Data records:
=======
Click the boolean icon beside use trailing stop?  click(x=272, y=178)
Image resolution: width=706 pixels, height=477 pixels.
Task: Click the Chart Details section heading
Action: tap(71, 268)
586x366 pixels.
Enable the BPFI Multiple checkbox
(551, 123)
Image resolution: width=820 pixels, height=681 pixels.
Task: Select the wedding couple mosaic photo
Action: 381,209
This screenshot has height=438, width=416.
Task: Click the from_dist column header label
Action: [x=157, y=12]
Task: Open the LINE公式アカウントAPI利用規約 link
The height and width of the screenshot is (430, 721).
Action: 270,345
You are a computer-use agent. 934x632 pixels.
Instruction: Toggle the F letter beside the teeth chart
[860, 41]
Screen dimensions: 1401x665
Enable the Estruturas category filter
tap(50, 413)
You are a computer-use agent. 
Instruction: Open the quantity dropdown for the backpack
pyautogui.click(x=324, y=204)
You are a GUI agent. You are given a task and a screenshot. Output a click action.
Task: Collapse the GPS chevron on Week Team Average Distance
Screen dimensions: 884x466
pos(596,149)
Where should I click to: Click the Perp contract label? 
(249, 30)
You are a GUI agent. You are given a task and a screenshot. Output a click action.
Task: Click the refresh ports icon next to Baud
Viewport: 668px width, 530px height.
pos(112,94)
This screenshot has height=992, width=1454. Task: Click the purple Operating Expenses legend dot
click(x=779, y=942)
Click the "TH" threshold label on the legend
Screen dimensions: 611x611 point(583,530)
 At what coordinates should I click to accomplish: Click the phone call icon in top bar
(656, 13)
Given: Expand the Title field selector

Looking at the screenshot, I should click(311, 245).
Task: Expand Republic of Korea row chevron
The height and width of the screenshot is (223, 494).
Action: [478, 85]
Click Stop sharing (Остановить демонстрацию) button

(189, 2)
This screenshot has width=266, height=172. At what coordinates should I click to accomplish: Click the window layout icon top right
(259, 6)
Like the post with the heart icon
=======
» ASSIGNMENT
Taking the line with "The height and width of the screenshot is (430, 721)." as the first, copy every line through the end of the entries above exactly, with no others.

» ANSWER SECTION
The height and width of the screenshot is (430, 721).
Action: 270,345
You are a computer-use agent. 934x632 pixels.
Instruction: Toggle the F letter beside the teeth chart
[860, 41]
Screen dimensions: 1401x665
Enable the Estruturas category filter
tap(50, 413)
You are a computer-use agent. 
Instruction: Open the quantity dropdown for the backpack
pyautogui.click(x=324, y=204)
You are a GUI agent. You are given a task and a screenshot. Output a click action.
Task: Collapse the GPS chevron on Week Team Average Distance
Screen dimensions: 884x466
pos(596,149)
Where should I click to: Click the Perp contract label? 
(249, 30)
You are a GUI agent. You are given a task and a screenshot. Output a click action.
Task: Click the refresh ports icon next to Baud
Viewport: 668px width, 530px height.
pos(112,94)
This screenshot has height=992, width=1454. Task: Click the purple Operating Expenses legend dot
click(x=779, y=942)
Click the "TH" threshold label on the legend
Screen dimensions: 611x611 point(583,530)
 At what coordinates should I click to accomplish: Click the phone call icon in top bar
(656, 13)
Given: Expand the Title field selector

Looking at the screenshot, I should click(311, 245).
Task: Expand Republic of Korea row chevron
The height and width of the screenshot is (223, 494).
Action: [478, 85]
Click Stop sharing (Остановить демонстрацию) button

(189, 2)
This screenshot has width=266, height=172. At what coordinates should I click to accomplish: Click the window layout icon top right
(259, 6)
Like the post with the heart icon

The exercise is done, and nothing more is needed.